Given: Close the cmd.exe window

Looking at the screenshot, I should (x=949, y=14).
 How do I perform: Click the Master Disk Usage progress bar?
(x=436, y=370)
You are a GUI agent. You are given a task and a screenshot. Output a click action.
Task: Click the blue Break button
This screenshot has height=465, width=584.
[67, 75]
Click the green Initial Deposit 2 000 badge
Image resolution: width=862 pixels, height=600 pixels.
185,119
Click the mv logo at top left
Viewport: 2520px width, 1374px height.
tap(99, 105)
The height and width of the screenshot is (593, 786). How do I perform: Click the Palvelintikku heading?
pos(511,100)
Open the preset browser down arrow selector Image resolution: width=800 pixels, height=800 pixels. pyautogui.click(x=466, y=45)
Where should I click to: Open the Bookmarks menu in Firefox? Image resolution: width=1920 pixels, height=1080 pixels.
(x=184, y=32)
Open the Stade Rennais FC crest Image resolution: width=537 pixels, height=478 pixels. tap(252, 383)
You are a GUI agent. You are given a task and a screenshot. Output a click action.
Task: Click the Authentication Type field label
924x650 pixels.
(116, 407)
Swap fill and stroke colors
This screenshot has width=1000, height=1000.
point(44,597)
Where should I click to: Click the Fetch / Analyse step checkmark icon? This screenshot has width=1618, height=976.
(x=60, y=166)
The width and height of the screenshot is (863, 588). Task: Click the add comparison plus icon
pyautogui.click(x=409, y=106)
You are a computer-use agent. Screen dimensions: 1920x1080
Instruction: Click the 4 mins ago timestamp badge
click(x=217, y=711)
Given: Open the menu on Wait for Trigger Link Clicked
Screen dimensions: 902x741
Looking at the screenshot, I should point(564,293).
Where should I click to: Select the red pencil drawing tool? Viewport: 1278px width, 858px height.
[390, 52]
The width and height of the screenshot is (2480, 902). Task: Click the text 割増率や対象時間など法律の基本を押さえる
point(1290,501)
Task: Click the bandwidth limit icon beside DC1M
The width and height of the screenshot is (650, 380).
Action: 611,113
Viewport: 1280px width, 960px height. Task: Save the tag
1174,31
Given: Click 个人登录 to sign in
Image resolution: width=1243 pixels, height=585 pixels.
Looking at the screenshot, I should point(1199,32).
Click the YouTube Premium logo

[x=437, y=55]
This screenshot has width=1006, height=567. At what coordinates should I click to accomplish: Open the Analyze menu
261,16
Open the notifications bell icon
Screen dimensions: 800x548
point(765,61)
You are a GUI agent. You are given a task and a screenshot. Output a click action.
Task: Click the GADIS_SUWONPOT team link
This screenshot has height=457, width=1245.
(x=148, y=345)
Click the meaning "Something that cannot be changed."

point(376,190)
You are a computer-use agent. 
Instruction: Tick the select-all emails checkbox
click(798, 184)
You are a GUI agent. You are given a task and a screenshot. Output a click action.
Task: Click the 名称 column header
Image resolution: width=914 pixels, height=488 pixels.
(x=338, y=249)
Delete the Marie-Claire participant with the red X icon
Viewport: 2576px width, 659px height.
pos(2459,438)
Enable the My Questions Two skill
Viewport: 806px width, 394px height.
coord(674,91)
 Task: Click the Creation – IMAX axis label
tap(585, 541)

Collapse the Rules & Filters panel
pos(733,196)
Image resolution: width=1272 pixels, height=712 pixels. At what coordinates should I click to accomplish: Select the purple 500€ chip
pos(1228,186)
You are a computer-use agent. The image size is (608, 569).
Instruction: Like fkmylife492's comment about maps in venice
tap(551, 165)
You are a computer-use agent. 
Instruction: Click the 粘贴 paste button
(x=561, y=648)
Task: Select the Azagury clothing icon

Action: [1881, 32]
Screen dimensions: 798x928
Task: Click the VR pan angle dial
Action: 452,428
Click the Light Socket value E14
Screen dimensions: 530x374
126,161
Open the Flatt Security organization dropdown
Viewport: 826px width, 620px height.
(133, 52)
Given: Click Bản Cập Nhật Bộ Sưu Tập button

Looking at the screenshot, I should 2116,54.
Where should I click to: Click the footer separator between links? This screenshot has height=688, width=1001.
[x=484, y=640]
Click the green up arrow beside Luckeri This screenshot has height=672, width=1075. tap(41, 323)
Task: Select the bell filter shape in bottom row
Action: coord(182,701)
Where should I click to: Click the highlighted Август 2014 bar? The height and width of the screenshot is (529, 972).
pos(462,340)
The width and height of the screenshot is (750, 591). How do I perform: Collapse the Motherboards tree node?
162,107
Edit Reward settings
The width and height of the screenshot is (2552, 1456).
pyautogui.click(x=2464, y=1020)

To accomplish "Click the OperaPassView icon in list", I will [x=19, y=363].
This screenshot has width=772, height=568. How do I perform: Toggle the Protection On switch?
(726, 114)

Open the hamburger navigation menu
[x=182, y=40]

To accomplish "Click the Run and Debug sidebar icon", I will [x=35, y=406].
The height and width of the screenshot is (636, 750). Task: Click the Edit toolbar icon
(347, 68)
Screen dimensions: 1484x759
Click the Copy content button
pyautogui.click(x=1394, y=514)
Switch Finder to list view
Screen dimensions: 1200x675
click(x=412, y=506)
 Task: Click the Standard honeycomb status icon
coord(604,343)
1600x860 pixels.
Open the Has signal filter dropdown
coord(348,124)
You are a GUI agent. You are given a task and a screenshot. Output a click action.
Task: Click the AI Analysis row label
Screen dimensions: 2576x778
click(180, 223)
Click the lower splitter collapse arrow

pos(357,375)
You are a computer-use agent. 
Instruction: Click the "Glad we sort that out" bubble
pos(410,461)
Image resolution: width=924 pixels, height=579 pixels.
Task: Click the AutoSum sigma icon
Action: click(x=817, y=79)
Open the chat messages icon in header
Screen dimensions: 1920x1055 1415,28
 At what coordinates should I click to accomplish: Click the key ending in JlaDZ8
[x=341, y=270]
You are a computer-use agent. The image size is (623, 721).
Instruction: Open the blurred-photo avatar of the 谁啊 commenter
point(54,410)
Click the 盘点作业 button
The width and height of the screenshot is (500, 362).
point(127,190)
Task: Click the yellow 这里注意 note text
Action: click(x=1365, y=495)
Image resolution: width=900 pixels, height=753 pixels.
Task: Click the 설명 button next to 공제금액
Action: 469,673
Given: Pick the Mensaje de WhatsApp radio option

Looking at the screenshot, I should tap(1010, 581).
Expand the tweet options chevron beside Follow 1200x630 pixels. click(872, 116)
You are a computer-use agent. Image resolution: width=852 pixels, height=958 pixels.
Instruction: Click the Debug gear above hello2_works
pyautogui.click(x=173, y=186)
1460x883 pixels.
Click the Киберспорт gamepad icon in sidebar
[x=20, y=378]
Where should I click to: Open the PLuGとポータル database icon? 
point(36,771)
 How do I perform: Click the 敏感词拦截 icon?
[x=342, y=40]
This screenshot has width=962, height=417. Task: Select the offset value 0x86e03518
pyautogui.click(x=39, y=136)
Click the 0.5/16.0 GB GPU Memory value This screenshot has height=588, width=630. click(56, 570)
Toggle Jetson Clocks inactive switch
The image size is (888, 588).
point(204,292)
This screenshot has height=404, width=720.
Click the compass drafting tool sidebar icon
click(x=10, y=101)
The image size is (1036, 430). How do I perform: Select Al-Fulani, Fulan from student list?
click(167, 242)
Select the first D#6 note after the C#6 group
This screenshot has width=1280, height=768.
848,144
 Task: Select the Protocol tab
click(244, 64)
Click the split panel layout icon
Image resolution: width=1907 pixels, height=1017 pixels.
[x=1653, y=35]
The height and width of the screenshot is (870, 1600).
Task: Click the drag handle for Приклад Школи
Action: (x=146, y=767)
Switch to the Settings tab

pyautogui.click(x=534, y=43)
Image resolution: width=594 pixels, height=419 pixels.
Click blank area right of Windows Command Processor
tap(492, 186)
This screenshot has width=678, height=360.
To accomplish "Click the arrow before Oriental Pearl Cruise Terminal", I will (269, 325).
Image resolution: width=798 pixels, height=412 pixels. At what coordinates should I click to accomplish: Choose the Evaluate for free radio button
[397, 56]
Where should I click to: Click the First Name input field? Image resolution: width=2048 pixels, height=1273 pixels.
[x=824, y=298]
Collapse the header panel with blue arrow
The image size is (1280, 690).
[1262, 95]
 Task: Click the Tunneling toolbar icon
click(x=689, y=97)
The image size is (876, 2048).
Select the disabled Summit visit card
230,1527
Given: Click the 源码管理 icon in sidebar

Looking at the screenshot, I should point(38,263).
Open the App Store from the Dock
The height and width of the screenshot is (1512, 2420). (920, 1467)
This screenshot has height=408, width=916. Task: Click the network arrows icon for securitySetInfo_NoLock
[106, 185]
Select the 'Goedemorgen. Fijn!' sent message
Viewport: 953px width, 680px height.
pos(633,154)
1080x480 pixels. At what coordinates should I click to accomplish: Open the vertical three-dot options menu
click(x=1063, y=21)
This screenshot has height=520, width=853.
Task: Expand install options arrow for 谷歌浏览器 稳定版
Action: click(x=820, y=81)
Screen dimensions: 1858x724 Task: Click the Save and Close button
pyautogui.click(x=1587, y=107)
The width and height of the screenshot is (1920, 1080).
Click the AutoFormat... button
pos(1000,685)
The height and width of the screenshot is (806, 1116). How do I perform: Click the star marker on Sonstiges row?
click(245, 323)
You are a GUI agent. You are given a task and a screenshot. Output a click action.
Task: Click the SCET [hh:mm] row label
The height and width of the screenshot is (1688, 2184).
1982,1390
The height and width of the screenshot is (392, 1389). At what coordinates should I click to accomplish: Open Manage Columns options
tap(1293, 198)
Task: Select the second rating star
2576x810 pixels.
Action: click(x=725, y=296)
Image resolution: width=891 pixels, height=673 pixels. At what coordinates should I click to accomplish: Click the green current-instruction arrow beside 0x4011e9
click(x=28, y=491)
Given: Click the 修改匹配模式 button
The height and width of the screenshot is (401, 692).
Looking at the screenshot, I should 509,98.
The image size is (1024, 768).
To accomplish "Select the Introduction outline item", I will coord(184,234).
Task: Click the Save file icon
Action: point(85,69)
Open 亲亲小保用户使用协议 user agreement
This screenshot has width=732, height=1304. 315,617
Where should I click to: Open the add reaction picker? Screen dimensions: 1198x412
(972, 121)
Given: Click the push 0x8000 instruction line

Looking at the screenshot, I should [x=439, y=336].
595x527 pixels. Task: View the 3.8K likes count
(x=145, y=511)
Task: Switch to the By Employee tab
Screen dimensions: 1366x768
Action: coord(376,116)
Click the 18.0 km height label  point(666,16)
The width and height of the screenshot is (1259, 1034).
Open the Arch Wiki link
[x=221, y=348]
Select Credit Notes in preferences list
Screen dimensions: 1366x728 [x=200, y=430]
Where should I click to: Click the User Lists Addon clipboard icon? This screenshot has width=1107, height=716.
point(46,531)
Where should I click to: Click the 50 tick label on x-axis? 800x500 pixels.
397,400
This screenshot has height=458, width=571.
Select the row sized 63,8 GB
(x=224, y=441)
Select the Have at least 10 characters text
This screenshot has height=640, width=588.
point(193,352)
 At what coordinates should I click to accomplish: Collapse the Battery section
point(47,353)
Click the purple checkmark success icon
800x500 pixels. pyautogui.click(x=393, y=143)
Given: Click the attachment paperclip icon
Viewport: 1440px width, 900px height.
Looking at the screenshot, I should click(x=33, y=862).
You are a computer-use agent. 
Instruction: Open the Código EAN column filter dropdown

++++++++++

§ STATED PROBLEM: Echo back the records above, from the line containing "Select Credit Notes in preferences list" through the end of the records, keeping every line the same.

§ ANSWER TO THE EXERCISE:
Select Credit Notes in preferences list
Screen dimensions: 1366x728 [x=200, y=430]
Where should I click to: Click the User Lists Addon clipboard icon? This screenshot has width=1107, height=716.
point(46,531)
Where should I click to: Click the 50 tick label on x-axis? 800x500 pixels.
397,400
This screenshot has height=458, width=571.
Select the row sized 63,8 GB
(x=224, y=441)
Select the Have at least 10 characters text
This screenshot has height=640, width=588.
point(193,352)
 At what coordinates should I click to accomplish: Collapse the Battery section
point(47,353)
Click the purple checkmark success icon
800x500 pixels. pyautogui.click(x=393, y=143)
Given: Click the attachment paperclip icon
Viewport: 1440px width, 900px height.
Looking at the screenshot, I should click(x=33, y=862).
You are a computer-use agent. 
Instruction: Open the Código EAN column filter dropdown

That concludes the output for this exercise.